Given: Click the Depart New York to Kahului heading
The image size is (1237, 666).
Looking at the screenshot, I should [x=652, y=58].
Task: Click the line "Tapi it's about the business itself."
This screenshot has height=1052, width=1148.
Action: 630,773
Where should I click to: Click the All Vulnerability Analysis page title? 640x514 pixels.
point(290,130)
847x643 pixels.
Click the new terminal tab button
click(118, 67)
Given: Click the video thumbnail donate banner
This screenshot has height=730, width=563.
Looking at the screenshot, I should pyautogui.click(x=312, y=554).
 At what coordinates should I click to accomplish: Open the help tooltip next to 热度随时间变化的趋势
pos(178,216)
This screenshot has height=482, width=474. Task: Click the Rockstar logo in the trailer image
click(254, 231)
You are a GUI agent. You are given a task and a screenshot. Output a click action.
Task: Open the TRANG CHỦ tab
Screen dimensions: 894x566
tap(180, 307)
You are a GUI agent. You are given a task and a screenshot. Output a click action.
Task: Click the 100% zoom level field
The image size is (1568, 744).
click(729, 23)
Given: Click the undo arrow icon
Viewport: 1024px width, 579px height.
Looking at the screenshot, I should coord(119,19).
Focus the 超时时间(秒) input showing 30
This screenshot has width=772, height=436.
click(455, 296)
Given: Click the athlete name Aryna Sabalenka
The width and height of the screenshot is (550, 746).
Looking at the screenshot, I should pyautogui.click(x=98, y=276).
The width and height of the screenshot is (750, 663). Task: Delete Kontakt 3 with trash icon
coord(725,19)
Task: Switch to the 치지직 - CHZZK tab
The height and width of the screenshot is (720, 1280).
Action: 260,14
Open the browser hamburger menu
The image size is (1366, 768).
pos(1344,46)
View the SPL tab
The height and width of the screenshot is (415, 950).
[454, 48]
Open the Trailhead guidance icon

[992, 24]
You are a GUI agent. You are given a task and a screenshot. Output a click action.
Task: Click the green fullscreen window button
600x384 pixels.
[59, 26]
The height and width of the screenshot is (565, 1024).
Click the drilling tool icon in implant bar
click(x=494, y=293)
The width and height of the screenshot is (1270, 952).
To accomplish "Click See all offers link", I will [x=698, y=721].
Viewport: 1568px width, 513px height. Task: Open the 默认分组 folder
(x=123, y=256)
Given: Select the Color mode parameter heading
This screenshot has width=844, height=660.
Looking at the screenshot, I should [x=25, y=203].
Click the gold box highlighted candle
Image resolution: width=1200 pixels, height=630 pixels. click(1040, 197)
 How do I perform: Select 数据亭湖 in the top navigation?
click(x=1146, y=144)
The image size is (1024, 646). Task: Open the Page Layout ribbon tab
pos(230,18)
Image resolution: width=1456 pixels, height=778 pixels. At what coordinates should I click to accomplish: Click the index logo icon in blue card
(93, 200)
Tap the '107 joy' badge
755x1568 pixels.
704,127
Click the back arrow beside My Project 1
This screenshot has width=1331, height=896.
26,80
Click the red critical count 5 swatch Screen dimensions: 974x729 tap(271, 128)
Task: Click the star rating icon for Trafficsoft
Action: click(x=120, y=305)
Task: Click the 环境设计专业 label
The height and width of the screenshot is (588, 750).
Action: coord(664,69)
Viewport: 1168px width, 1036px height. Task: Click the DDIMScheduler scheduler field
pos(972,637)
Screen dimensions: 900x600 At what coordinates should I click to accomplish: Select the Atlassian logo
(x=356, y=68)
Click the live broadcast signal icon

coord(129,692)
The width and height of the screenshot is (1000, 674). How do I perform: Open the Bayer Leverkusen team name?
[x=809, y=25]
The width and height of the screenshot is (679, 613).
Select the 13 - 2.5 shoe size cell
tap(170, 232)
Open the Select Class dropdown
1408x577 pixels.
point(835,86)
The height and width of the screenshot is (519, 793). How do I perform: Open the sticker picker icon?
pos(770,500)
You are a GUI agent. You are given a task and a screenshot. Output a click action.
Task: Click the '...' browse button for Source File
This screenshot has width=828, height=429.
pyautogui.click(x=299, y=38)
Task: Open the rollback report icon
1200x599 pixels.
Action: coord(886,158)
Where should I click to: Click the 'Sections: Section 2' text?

══════════

__WHAT YOU WILL DO__.
The answer must consist of every line from the data that contains the word "heading".

__WORKED SOLUTION__.
Given: Click the Depart New York to Kahului heading
Given: Select the Color mode parameter heading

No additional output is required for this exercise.